━━ Supplied data ━━

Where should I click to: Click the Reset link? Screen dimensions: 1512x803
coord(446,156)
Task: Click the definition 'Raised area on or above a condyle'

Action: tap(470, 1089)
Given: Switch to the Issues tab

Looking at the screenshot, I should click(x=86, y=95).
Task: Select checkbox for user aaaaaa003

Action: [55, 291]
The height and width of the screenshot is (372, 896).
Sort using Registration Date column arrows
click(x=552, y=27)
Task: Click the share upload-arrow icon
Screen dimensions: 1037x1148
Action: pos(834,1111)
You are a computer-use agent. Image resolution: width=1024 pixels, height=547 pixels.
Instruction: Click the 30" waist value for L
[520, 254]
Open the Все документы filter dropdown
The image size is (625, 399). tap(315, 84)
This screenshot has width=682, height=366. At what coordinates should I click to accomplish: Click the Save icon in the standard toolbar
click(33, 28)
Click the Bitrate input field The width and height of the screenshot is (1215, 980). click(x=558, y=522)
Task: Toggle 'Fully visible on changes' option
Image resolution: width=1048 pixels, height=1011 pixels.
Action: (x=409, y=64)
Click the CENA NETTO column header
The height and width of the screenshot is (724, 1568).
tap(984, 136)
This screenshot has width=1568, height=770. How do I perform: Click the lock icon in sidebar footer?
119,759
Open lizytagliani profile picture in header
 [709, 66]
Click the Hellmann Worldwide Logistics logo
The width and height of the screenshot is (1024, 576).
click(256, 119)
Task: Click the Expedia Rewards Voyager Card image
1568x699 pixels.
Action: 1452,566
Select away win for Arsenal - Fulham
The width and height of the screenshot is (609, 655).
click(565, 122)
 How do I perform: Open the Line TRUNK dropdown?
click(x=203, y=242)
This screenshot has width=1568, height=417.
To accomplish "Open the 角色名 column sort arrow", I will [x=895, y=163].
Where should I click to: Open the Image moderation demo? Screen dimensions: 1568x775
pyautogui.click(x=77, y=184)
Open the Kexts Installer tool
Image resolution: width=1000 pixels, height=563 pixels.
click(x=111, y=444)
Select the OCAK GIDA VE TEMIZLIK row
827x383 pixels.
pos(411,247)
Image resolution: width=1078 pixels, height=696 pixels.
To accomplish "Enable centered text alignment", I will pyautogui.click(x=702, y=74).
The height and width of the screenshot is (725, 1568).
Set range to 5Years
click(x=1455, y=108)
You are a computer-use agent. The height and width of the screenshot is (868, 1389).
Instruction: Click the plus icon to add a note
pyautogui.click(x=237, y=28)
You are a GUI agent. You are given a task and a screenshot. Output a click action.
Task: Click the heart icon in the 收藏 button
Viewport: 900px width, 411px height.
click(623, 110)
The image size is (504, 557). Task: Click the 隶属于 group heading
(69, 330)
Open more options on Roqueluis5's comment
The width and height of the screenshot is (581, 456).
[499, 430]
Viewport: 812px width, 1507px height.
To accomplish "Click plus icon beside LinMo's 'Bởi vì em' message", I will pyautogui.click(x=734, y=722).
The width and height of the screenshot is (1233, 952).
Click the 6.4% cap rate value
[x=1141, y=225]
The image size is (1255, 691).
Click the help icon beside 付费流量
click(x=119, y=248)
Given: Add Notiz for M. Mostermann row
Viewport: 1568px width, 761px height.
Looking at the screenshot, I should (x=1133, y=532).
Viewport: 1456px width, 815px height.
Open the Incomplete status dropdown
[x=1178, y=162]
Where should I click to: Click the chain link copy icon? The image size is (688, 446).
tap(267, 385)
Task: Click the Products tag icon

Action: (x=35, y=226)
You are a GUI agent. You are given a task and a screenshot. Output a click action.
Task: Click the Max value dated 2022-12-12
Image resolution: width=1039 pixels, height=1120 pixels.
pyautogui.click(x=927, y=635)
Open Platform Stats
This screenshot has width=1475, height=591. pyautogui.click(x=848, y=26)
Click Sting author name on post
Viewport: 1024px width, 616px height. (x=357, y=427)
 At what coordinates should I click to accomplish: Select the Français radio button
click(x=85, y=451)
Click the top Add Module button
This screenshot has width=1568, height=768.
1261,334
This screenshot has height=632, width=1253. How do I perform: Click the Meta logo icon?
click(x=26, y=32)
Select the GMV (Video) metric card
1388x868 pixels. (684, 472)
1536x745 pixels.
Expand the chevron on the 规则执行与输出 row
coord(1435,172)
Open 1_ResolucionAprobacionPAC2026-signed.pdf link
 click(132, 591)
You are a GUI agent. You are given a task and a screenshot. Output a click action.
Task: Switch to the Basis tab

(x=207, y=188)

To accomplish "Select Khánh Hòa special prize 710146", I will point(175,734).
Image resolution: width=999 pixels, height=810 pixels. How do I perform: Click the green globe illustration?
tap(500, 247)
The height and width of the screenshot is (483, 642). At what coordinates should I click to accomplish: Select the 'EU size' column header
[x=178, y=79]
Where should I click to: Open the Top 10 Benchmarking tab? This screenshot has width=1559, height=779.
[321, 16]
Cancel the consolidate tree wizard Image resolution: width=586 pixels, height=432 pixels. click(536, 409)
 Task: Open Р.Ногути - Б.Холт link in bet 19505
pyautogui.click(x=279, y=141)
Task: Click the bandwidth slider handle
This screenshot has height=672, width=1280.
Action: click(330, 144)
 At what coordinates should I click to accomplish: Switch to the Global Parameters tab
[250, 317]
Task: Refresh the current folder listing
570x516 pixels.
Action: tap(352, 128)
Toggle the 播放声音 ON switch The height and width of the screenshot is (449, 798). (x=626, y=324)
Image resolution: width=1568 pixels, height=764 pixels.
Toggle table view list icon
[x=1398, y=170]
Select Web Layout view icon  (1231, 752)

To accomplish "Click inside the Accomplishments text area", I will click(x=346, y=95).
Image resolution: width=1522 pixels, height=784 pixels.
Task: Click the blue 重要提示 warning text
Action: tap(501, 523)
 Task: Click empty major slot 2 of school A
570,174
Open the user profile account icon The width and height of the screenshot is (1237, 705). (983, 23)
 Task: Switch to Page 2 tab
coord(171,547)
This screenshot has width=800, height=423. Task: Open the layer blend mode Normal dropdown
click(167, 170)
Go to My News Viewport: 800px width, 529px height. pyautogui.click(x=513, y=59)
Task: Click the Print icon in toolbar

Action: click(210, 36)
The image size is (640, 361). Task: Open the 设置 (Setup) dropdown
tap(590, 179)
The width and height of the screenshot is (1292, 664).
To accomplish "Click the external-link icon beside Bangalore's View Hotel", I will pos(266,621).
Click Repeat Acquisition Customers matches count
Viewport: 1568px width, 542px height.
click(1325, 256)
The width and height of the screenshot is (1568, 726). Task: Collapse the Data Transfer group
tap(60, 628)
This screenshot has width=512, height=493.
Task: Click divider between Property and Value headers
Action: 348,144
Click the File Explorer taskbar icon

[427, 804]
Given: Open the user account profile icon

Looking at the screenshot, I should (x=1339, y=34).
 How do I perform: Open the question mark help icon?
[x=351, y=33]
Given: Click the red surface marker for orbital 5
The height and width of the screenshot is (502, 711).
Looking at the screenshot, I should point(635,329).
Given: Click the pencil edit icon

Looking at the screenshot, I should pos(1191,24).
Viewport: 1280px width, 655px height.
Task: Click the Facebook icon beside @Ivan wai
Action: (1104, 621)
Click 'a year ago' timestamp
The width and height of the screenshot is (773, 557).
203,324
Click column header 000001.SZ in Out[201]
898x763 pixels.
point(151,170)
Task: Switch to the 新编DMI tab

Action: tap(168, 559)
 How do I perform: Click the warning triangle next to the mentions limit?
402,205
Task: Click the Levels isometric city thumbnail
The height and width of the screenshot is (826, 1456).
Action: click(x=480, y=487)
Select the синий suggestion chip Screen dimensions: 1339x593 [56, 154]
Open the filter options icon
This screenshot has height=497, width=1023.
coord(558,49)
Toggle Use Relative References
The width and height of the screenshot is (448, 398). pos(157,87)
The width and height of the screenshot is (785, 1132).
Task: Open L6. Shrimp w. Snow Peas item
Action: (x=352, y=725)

━━━

• _Task directions_
Identify each row above that contains the word "Select", and copy every one of those rows in full.

• _Complete answer_
Task: Select checkbox for user aaaaaa003
Select away win for Arsenal - Fulham
Select the OCAK GIDA VE TEMIZLIK row
 At what coordinates should I click to accomplish: Select the Français radio button
Select the GMV (Video) metric card
To accomplish "Select Khánh Hòa special prize 710146", I will point(175,734).
The height and width of the screenshot is (483, 642). At what coordinates should I click to accomplish: Select the 'EU size' column header
Select Web Layout view icon  (1231, 752)
Select the синий suggestion chip Screen dimensions: 1339x593 [56, 154]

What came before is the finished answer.